Después de despedirse de su huésped, que, prudentemente, no le preguntó a qué obedecía su intempestiva marcha, fray Jacinto partió en compañía de Yesares y del hijo de don César. Éste, dirigiéndose al dueño de la posada del Rey Don Carlos, le recordó:
—Usted no debía ir esta noche.
—Sospecho para qué se me necesita, y cuanto antes lo hagamos, mejor.
En el pequeño campanario de la iglesia de Nuestra Señora de Los Ángeles daban las tres de la mañana cuando Yesares, fray Jacinto y el pequeño César se adentraban en las tierras que bordeaban la carretera que conducía al rancho de San Antonio. Como fantasmas avanzaron a campo traviesa hasta alcanzar el muro de la hacienda. Yesares fue el primero en escalarlo, y cuando se hubo convencido de que no había peligro alguno ayudó a sus compañeros a pasar al otro lado; después, por la seca acequia, fueron hacia el rancho, sin ver a ningún vigilante ni a los hombres de Mateos.
Por la misma puerta por la que había salido el pequeño César entraron en la casa.
Al oírles, Guadalupe bajó a su encuentro y, después de besar la mano de fray Jacinto, los guió a la habitación de don César.
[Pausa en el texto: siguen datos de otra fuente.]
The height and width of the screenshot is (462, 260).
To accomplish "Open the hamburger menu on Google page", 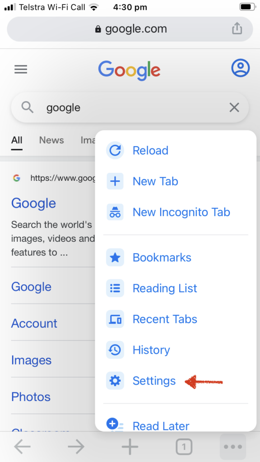I will point(21,69).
Éste se hallaba tendido en la cama. Al verle, fray Jacinto, que había asistido a infinitos moribundos, temió hallarse ante uno más.
—Ha perdido mucha sangre —dijo al examinar la herida—. Temo que no podré hacer mucho por él. Este trabajo es más de un cirujano que de un pobre aficionado como yo. Hay que extraer la bala, cosa que yo no me atrevo a intentar. El doctor García Oviedo es el más indicado para ello.
—Pero el doctor nos conoce. Ha estado ya aquí. Si ye a don César herido comprenderá quién es.
Yesares asintió ante las palabras del Guadalupe.
—Es verdad —dijo—; pero se le podría traer con los ojos vendados.
—Los guardas de Mateos están por la carretera —dijo Lupe—. Le verían llegar…
—Tengo ya pensado un medio para librarnos de ellos —dijo Yesares—. Tendré que ocupar nuevamente el puesto del Coyote, pero supongo que eso era lo que don César deseaba. ¿Dónde está su traje?
Guadalupe le acompañó hasta el sótano, donde Yesares recogió la chaquetilla del Coyote, que estaba completamente; manchada de sangre, e hizo un lío con ella y con las restantes prendas, después de asegurarse de que no contenían nada comprometedor. Se puso luego el sombrero y el antifaz del Coyote y montando a caballo se dirigió hacia la salida, después de decir a Lupe:
—Me haré perseguir por la gente de Mateos. Entretanto, usted y Alberes disfrácense y vayan a buscar al médico. Tráiganlo con los ojos vendados, y no se los descubran hasta que se encuentre en la habitación de don César. Tomen todas las precauciones para que no pueda saber dónde está, ni con quién está. Adiós.